INSTRUCTIONS TO FOLLOW
Starting at the beginning of the data and ending with the line that contains "Action: [777, 263]", output each line as an item in a numbered list, skipping any blank lines.

-------- SOURCE MATERIAL

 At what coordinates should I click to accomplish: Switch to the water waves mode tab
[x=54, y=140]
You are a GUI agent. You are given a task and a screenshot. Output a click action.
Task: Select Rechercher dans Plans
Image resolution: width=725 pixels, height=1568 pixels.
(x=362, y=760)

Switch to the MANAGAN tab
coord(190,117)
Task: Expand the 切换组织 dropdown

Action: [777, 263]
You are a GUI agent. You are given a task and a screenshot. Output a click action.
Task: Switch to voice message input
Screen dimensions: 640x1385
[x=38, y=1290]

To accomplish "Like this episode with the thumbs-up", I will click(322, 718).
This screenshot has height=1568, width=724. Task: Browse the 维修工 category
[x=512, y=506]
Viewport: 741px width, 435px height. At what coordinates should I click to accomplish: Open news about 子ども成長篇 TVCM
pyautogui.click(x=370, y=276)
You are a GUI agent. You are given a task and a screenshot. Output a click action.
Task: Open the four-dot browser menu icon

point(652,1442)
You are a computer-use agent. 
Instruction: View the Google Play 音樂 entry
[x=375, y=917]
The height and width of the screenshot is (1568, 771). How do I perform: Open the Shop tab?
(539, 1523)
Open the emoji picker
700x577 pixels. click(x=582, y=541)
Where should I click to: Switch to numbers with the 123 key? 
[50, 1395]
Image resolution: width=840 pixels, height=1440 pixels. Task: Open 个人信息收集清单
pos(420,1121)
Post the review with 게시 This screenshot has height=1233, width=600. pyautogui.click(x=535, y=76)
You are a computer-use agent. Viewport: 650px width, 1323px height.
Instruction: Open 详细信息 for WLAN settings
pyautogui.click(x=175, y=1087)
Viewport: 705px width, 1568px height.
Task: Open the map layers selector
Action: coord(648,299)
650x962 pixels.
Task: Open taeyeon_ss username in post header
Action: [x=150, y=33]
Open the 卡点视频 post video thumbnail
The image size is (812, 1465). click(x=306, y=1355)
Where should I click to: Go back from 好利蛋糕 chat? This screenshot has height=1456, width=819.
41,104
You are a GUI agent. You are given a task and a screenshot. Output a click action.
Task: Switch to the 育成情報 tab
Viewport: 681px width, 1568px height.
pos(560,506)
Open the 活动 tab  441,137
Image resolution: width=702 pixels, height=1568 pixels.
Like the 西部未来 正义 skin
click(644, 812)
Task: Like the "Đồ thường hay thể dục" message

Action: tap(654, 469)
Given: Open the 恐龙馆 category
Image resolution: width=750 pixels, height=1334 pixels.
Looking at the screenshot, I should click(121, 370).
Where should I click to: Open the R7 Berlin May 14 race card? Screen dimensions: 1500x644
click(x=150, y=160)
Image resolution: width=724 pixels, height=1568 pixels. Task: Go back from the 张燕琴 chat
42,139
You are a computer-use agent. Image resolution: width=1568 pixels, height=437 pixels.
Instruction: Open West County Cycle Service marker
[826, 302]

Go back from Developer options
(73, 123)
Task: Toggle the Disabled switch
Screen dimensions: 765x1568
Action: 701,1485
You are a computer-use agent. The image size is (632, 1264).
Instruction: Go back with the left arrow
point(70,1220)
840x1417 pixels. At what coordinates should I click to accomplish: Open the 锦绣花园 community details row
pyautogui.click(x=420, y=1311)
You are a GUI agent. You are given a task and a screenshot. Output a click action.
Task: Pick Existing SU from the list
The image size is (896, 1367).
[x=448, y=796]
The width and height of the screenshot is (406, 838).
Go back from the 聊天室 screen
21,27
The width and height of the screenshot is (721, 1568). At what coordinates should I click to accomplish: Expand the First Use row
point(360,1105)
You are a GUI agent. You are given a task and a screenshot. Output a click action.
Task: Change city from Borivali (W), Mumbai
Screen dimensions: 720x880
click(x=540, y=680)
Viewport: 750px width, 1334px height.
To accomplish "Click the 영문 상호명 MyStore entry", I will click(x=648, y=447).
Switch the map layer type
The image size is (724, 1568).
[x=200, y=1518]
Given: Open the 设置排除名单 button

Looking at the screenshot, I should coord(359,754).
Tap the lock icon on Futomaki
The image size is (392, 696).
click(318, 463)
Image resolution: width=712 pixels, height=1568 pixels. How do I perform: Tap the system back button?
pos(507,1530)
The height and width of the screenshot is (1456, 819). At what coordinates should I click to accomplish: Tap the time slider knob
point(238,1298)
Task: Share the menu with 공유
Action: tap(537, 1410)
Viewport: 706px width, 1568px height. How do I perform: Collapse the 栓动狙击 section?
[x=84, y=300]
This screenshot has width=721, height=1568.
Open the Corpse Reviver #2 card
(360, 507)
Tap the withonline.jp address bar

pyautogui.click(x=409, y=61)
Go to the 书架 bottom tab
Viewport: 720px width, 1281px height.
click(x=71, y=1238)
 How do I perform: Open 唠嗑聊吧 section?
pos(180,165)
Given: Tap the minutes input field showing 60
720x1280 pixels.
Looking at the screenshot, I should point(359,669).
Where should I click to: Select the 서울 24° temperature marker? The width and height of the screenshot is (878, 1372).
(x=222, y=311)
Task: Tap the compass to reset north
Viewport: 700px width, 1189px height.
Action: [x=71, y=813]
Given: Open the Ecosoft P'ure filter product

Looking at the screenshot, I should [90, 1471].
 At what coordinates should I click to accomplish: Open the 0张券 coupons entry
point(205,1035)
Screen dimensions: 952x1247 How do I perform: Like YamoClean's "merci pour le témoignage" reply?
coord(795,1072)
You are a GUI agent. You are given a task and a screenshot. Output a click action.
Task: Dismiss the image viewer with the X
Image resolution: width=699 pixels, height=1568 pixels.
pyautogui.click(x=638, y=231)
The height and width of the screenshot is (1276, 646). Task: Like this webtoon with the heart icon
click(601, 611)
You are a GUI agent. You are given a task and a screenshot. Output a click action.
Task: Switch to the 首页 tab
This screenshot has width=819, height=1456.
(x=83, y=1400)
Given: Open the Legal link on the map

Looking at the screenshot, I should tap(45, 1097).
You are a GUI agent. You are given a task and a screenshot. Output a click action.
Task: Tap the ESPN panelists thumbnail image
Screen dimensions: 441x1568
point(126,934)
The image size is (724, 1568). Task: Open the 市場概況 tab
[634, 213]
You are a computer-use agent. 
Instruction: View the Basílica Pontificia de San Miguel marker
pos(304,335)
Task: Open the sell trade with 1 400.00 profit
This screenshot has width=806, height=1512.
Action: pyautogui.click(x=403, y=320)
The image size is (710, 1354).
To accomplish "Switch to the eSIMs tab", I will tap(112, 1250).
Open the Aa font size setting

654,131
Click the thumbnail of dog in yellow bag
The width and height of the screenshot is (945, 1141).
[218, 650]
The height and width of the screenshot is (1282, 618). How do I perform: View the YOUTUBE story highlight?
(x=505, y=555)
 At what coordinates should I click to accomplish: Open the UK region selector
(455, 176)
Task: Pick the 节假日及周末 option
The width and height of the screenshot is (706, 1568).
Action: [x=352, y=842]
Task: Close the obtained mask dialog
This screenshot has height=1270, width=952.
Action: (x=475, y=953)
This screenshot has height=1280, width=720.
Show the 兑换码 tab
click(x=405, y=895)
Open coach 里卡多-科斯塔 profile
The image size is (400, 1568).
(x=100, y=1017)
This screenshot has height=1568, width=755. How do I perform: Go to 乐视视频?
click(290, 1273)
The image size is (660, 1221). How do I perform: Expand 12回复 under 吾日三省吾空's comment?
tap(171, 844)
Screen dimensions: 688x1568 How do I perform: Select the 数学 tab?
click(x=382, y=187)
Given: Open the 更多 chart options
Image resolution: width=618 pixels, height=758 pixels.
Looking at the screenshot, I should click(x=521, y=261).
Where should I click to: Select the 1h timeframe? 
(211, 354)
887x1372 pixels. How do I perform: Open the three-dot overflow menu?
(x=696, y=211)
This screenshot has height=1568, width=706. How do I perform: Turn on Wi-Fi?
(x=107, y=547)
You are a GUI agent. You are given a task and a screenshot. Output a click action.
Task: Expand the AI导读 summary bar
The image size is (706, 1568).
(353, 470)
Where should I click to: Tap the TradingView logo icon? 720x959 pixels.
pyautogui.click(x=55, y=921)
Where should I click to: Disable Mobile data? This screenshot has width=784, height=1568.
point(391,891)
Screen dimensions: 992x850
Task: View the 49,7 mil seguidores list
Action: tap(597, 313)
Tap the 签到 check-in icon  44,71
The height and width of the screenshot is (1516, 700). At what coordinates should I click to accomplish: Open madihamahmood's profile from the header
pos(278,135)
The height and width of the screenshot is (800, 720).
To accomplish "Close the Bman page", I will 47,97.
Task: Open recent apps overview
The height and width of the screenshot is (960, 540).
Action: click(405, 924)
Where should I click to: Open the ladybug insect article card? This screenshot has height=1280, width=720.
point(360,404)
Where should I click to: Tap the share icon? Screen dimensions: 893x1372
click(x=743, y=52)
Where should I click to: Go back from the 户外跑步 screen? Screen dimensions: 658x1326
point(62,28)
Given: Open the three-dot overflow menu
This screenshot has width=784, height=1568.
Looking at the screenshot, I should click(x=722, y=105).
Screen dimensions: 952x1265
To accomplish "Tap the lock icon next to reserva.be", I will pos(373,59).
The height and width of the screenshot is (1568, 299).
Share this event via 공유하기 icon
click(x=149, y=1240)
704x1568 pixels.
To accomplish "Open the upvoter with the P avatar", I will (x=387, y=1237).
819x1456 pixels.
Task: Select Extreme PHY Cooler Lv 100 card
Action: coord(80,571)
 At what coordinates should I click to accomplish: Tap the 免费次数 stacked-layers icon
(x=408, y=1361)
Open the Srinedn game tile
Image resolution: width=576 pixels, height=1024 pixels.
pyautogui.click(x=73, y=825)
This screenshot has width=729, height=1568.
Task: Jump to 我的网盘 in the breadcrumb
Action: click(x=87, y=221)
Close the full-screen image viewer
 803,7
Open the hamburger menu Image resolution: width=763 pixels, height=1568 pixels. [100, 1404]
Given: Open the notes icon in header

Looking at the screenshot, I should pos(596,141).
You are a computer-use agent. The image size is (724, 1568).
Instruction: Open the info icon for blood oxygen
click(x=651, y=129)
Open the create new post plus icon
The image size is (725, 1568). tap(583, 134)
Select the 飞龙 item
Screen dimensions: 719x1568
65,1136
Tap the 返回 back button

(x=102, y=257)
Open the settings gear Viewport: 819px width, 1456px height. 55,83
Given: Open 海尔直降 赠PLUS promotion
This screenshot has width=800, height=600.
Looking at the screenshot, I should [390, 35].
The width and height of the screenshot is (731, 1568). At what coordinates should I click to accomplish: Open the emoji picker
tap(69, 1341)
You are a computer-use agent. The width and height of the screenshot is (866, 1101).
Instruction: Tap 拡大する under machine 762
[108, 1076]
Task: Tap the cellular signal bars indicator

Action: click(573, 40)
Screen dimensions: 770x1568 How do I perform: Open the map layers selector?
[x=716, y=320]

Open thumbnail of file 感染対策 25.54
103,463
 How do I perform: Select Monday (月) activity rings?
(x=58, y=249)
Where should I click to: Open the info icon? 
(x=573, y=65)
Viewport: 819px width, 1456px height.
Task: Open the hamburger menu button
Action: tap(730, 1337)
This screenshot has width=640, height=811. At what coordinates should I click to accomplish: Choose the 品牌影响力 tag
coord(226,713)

----------------

ANSWER TO THE TASK
1.  At what coordinates should I click to accomplish: Switch to the water waves mode tab
2. [x=54, y=140]
3. You are a GUI agent. You are given a task and a screenshot. Output a click action.
4. Task: Select Rechercher dans Plans
5. Image resolution: width=725 pixels, height=1568 pixels.
6. (x=362, y=760)
7. Switch to the MANAGAN tab
8. coord(190,117)
9. Task: Expand the 切换组织 dropdown
10. Action: [777, 263]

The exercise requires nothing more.